### SHORT PROBLEM
Rewrite the listing from the line with "You are a computer-use" up to and including the line with "(x=414, y=89)", changing "Presets" to "Filters" and keeping everything else the same. Leave the pictures out of your answer.

### EXCERPTED DATA

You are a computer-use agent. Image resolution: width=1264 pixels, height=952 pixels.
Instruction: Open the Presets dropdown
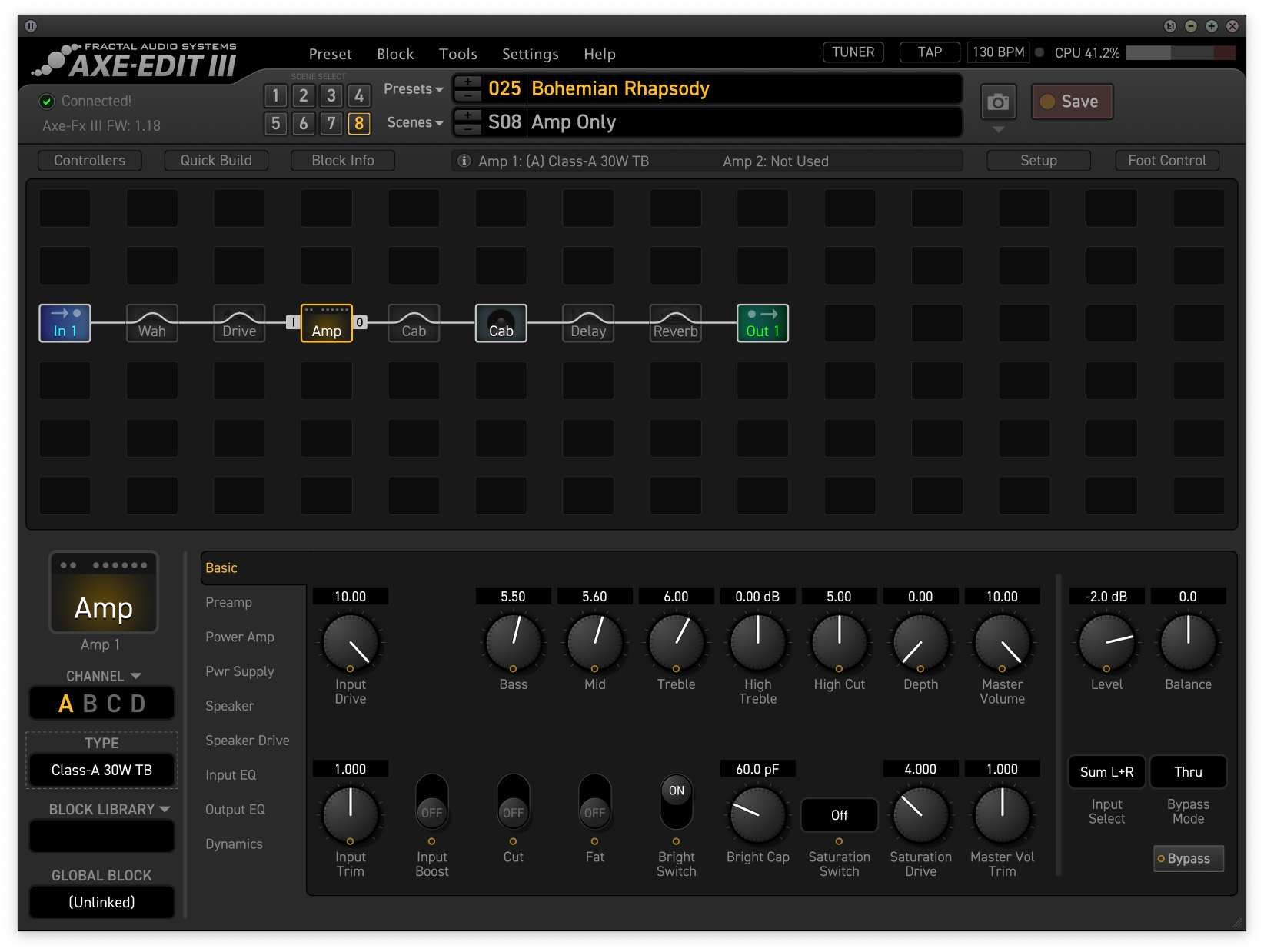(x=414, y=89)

==

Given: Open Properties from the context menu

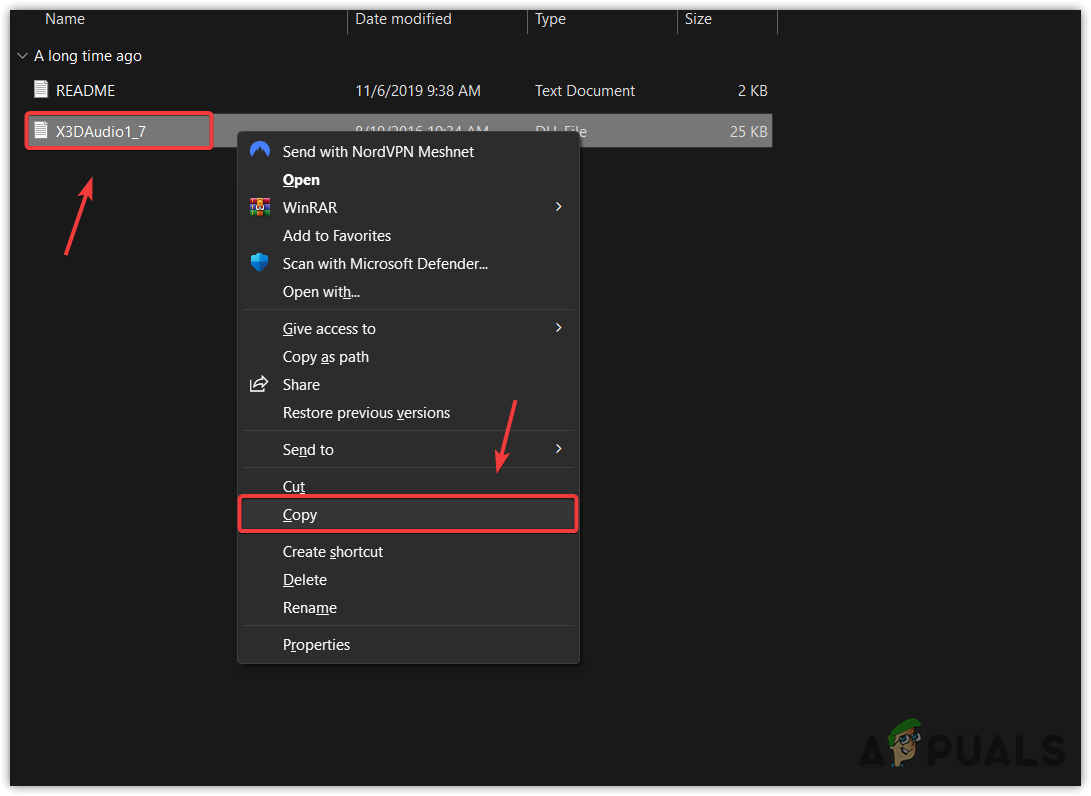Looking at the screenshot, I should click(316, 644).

### SOLUTION
You are a computer-use agent. Image resolution: width=1264 pixels, height=952 pixels.
Instruction: Open the Filters dropdown
(x=414, y=89)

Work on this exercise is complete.